◆ Action item:
In the entries that follow, the line with "Switch to the Scan tab" opens the range and the line with "Task: Select the 14:12 time axis label" closes it; repeat that range exactly, both lines included.

--------------------------------------------------

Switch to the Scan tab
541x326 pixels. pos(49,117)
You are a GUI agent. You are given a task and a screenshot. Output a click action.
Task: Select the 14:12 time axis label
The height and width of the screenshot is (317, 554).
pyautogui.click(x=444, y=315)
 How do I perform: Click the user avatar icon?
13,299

--------------------------------------------------

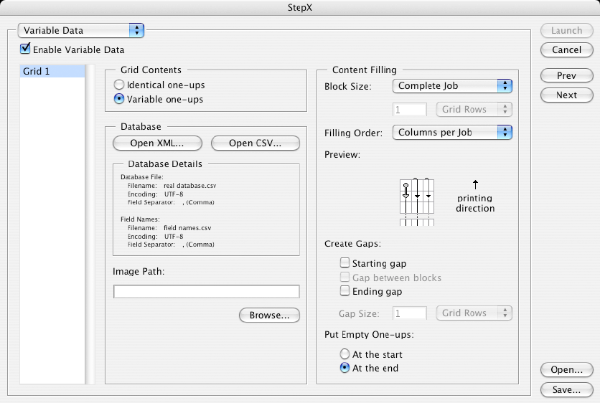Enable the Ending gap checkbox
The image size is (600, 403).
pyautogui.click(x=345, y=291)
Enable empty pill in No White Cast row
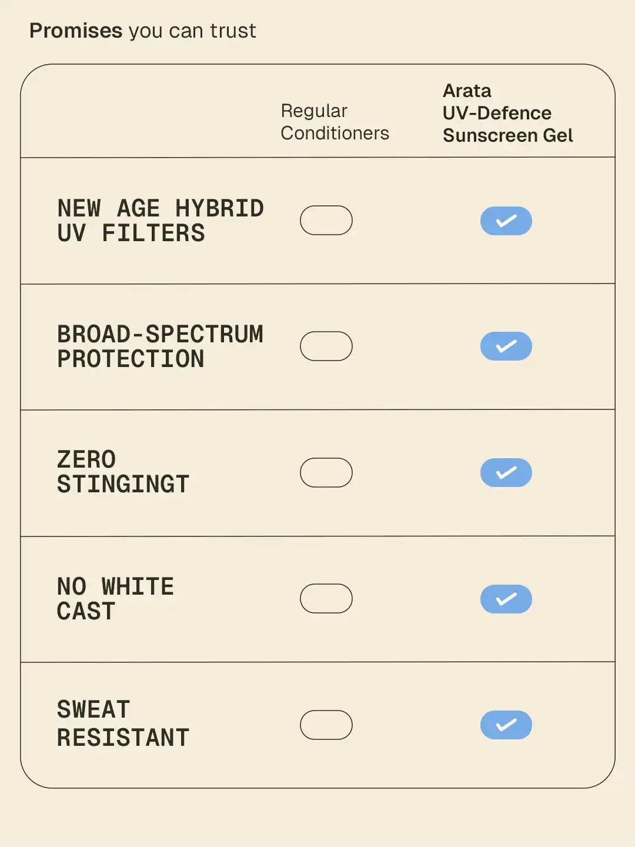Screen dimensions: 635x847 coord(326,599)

--------------------------------------------------

◆ Solved problem:
Switch to the Scan tab
541x326 pixels. pos(49,117)
You are a GUI agent. You are given a task and a screenshot. Output a click action.
Task: Select the 14:12 time axis label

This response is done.